While optimizing tautological assignments, if there exists a dominating
condition that implies the value being stored in a pointer, and such a
condition appears either in its idom or in all of its predecessors,
then subsequents stores may be redundant, if no write to such a pointer
occurs in between.

Fixes: https://github.com/llvm/llvm-project/issues/86920.
---
 .../Scalar/DeadStoreElimination.cpp           | 109 +++++++++++-------
 .../DeadStoreElimination/noop-stores.ll       |   1 -
 2 files changed, 68 insertions(+), 42 deletions(-)

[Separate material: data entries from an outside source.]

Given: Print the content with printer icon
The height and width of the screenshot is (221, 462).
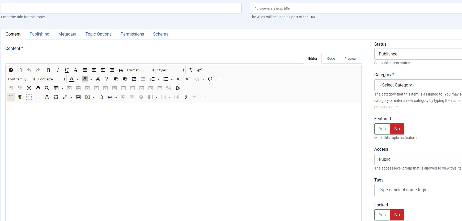Looking at the screenshot, I should click(x=38, y=88).
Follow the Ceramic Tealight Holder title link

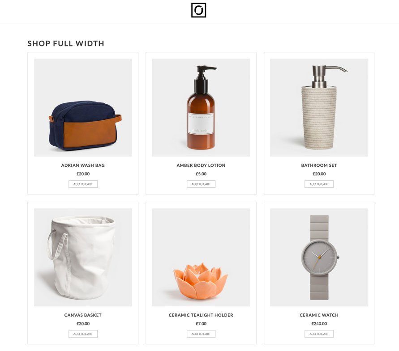click(x=201, y=315)
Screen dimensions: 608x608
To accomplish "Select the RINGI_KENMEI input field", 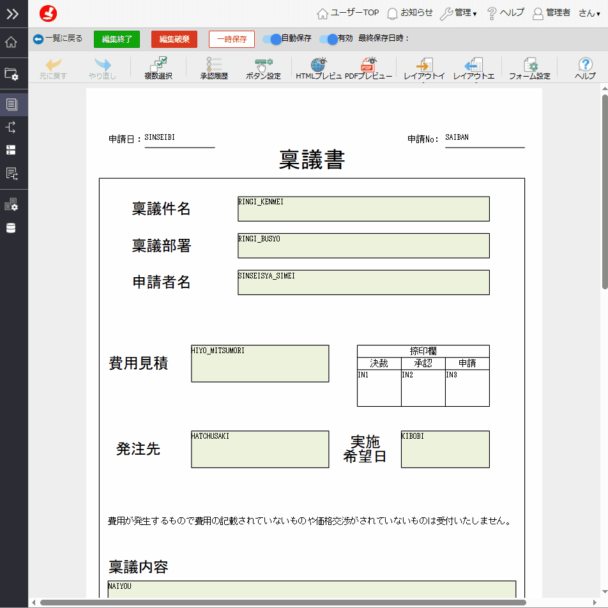I will click(x=363, y=209).
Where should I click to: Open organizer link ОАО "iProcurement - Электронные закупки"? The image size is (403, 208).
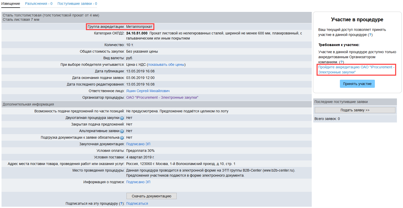point(162,98)
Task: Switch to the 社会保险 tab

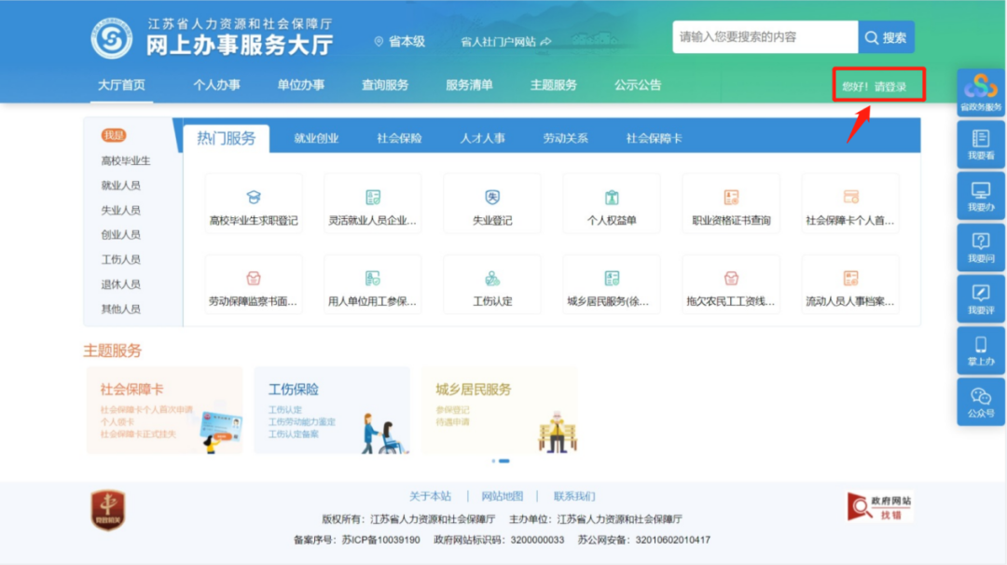Action: coord(399,138)
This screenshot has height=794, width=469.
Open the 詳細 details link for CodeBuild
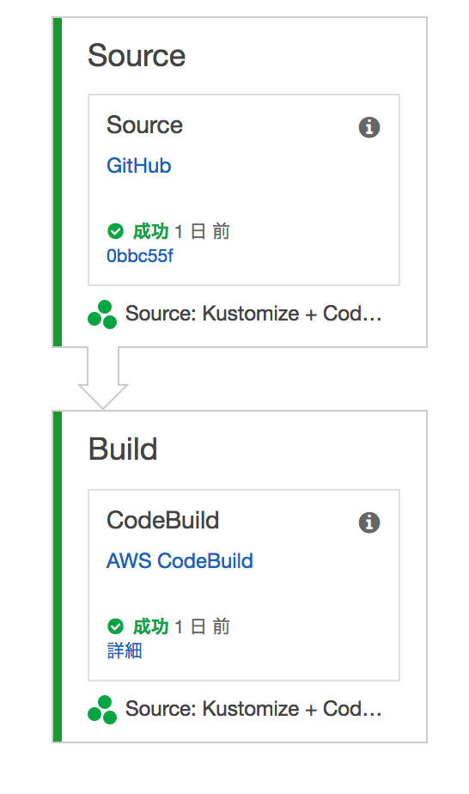pos(125,650)
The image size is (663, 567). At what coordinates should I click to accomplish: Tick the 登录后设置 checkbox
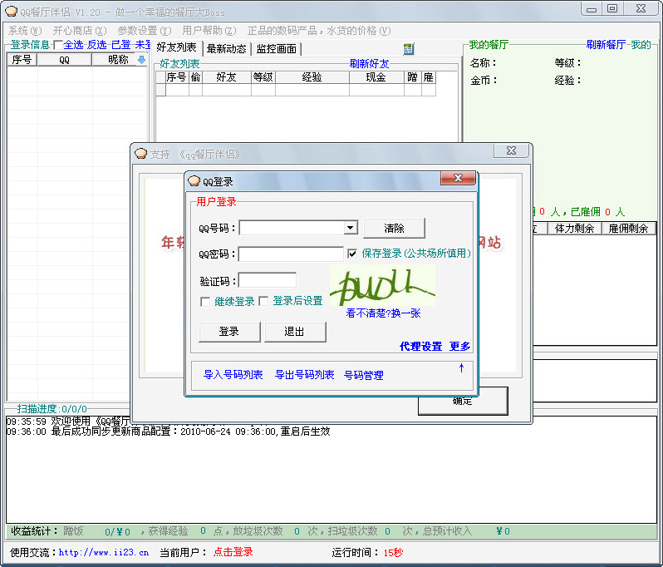pyautogui.click(x=264, y=301)
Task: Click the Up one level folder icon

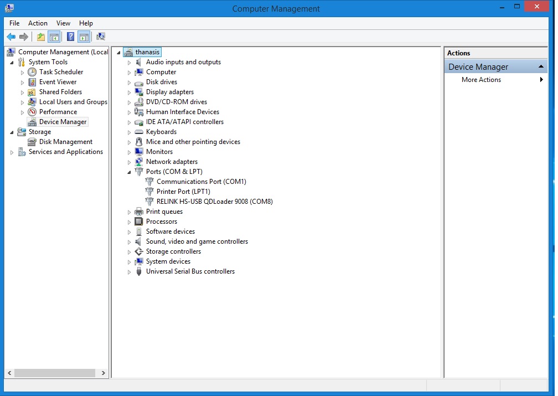Action: (x=40, y=37)
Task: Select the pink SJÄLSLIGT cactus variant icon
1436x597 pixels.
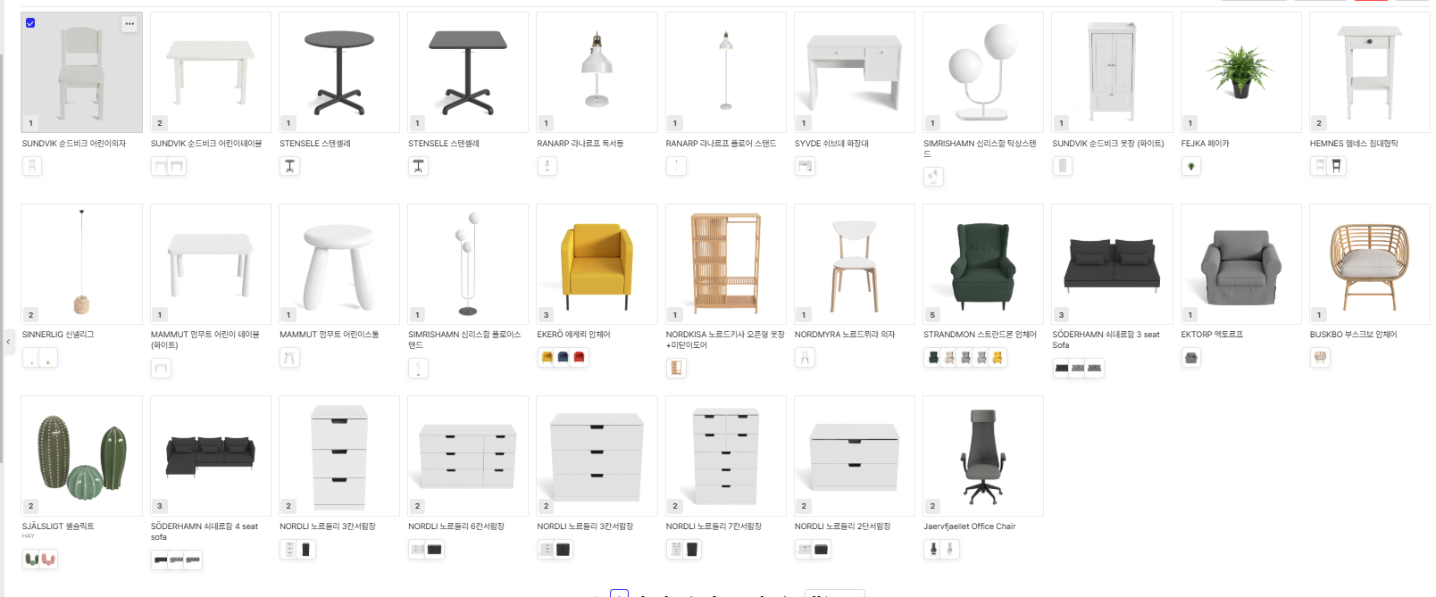Action: (48, 560)
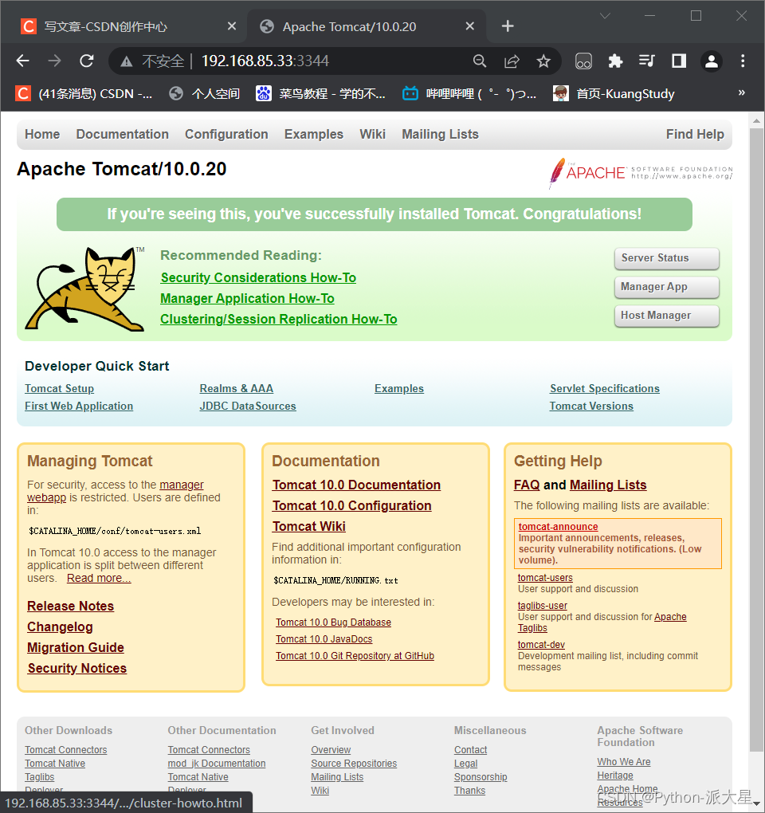Click the browser reload icon
The image size is (765, 813).
[x=86, y=61]
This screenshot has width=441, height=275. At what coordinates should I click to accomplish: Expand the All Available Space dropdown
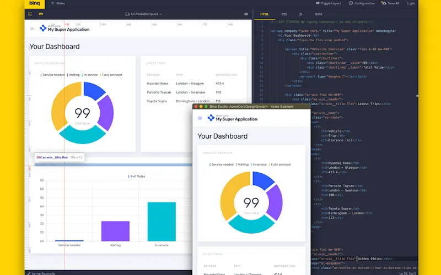coord(143,14)
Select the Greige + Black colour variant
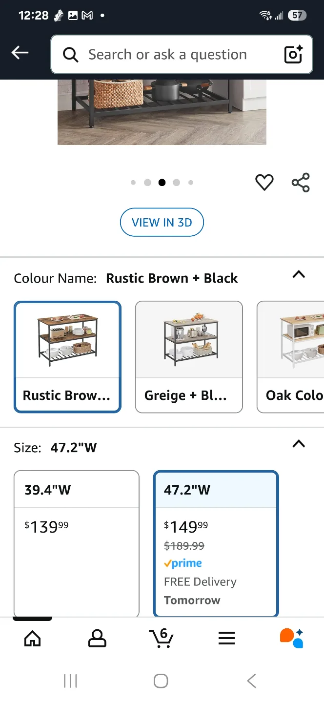The height and width of the screenshot is (703, 324). (x=189, y=357)
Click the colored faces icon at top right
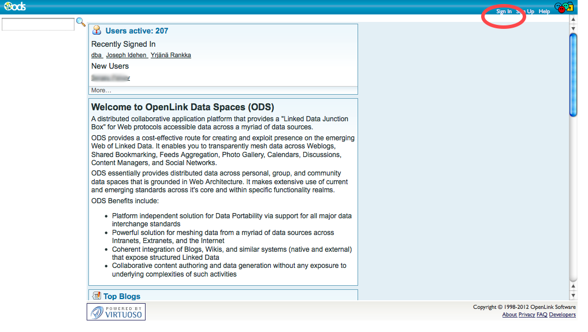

diff --git a/llvm/lib/Transforms/Scalar/DeadStoreElimination.cpp b/llvm/lib/Transforms/Scalar/DeadStoreElimination.cpp
index e056f0c1f6390..be9efdae32bec 100644
--- a/llvm/lib/Transforms/Scalar/DeadStoreElimination.cpp
+++ b/llvm/lib/Transforms/Scalar/DeadStoreElimination.cpp
@@ -2140,55 +2140,82 @@ struct DSEState {
     return true;
   }
 
-  // Check if there is a dominating condition, that implies that the value
-  // being stored in a ptr is already present in the ptr.
-  bool dominatingConditionImpliesValue(MemoryDef *Def) {
-    auto *StoreI = cast<StoreInst>(Def->getMemoryInst());
-    BasicBlock *StoreBB = StoreI->getParent();
-    Value *StorePtr = StoreI->getPointerOperand();
-    Value *StoreVal = StoreI->getValueOperand();
-
-    DomTreeNode *IDom = DT.getNode(StoreBB)->getIDom();
-    if (!IDom)
+  // If there is a dominating condition that implies the value being stored in a
+  // pointer, and such a condition appears either in its immediate dominator or
+  // in all of its predecessors, then the store may be redundant.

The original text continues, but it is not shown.